Managers also need to look across departments to amplify cross-learning in this time of extreme change.
“As folks grow in their careers, they’re less likely to find those peers within their own teams – they’re more likely to be the only one in their roles, with no one in their org doing exactly what they are doing,” Seckington says. “It makes it all the more important for people to find those peers, and build up those support networks.”
This also is the best way to unlock that cross-organizational data that will start to open up AI success cases, like with 360-degree views of your customers.
And, while hiring has slowed over the last couple years, you have to future-proof your org for when people inevitably leave.
“My biggest lesson this year was that a company scales exactly as fast as its foundations allow. AI, talented engineers, new initiatives, none of it matters if the underlying system isn’t resilient,” reflected Appknox’s Halder. “When key people left, we had a moment of truth: were we built for heroics or for durability? 2025 forced us to choose durability, and it’s been the healthiest shift we’ve made.”
Leading with calm and trust
While there is more demand than ever for formal AI usage policies, leadership strategy tends to be grounded in trusting your developers to figure it out and fostering open communication around AI wins and losses.
Honeycomb CTO Charity Majors said that the observability tooling company’s internal policy is inspired by Intercom CTO Darragh Curran and his famous 2x memo from last year. This placed doubling productivity by using AI as an explicit priority and goal.
“Some folks were already all-in on AI, others hadn’t touched it. We wanted folks to be thinking creatively from the ground up about how AI might – or might not – be able to improve their productivity,” Majors said.
This tactic isn’t about forcing developers to do what they don’t want to. Or about punishing folks who don’t double their productivity. It’s about getting staff excited to experiment and learn.
“Mostly, I would say [AI] lets us run more experiments and try more things from a product perspective,” Majors said. “But it’s different all over the company.”
AI wins need to be shared across organizations. But the AI losses need to be amplified even more.
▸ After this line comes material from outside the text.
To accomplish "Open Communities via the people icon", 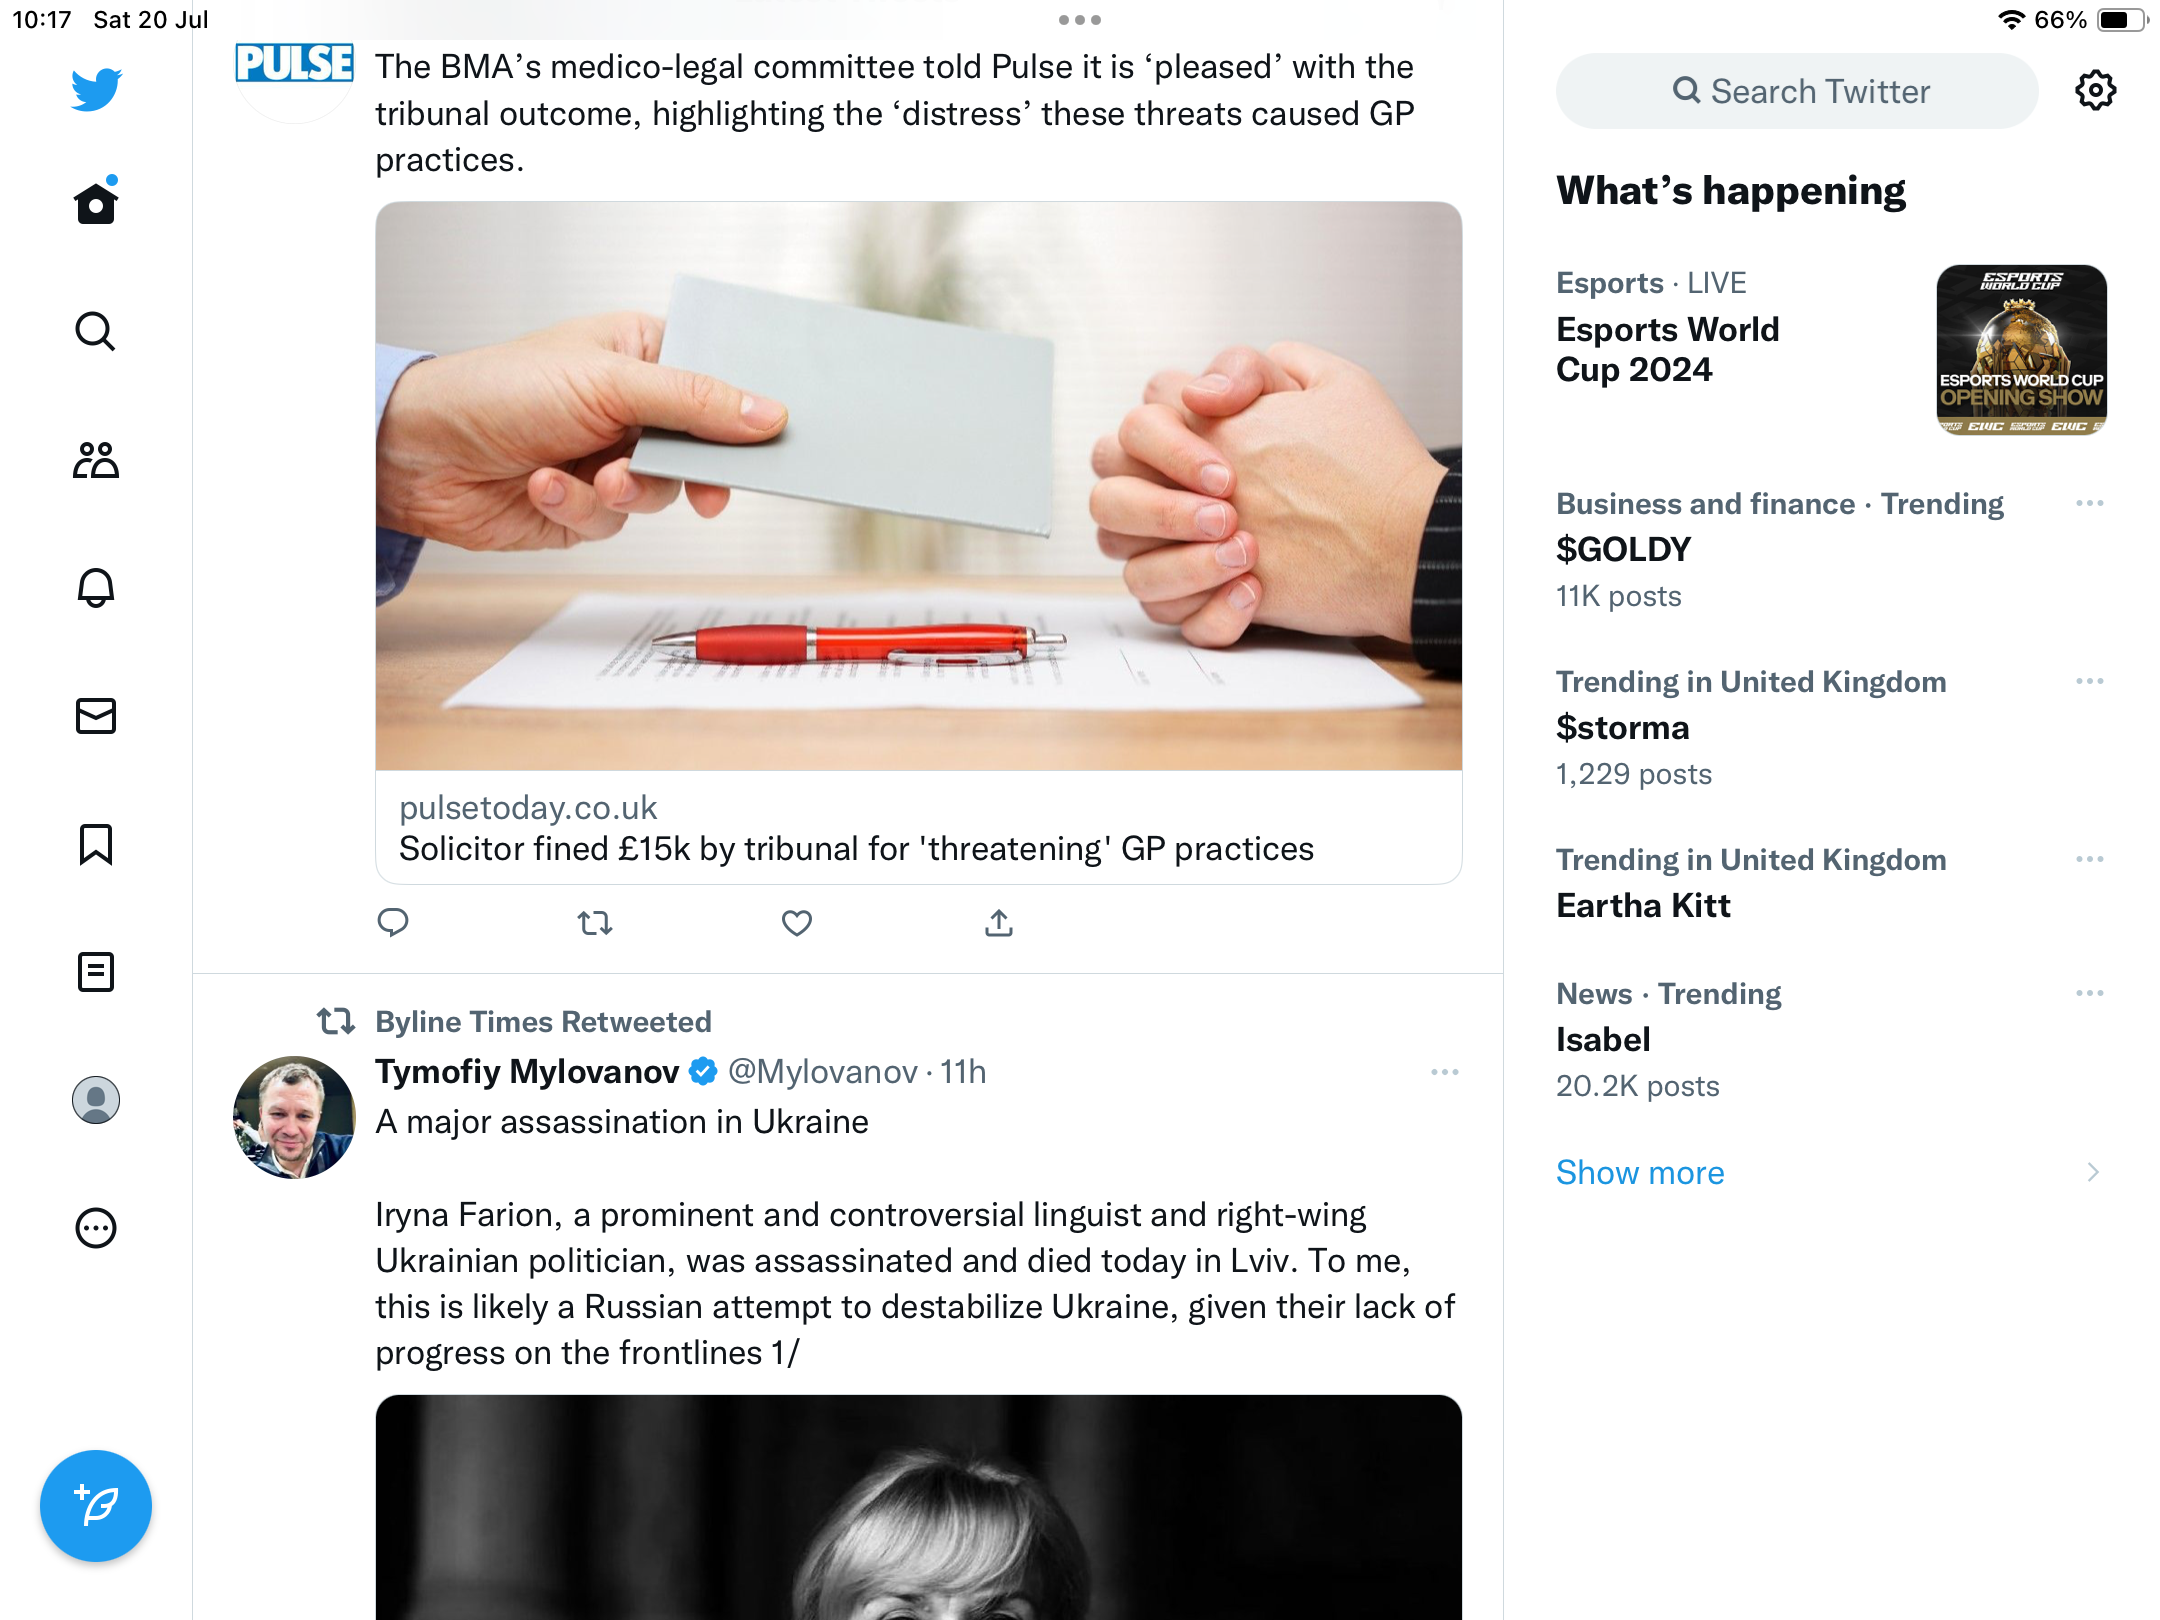I will point(96,460).
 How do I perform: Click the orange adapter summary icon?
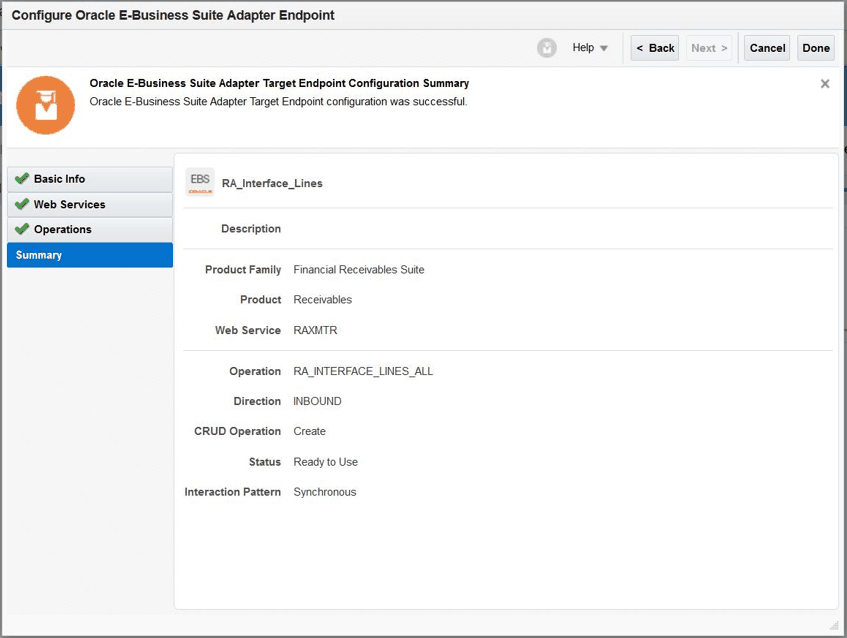click(46, 105)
“The biggest lesson we learned is that you need to move with urgency and be ready to step away when something isn’t working,” said Helen Greul, VP of engineering at Multiverse.io. “AI projects in particular reward fast learning cycles. The sooner you see the real impact – or the lack of it – the sooner you can double down or pivot. Knowing when to let it go is very important.”
Look at proactiveness as a signal, Seckington recommended. “They’re the ones who pay attention, spot problems early, ask the questions that are needed, and take action without waiting to be asked. It means less time is wasted building the wrong thing or having to fix things later down the line.”
The most successful AI policy comes down to trusting your engineers, encouraging them to safely experiment and sharing lessons learned.
João Freitas, general manager and VP of engineering for AI and automation at PagerDuty, said that, in 2025, AI became a default part of the engineer’s daily workflow, across coding, testing, documentation, migrations, and analysis. He claimed that the use of AI in multiple projects has already allowed PagerDuty to unlock hundreds of work hours.

London • June 2 & 3, 2026
Rands, Nicole Forsgren & Matej Pfajfar confirmed
“The gap between leaders who understand AI’s implications and those who don’t is widening – and that’s going to create organizational turbulence,” Gruel said
“It’s easy to get swept up in the excitement of AI, but the biggest differentiator in 2026 will still be leadership that models calm, clarity, and structure. Technology is accelerating; people need steadiness. The teams that thrive will be the ones whose leaders remember that.”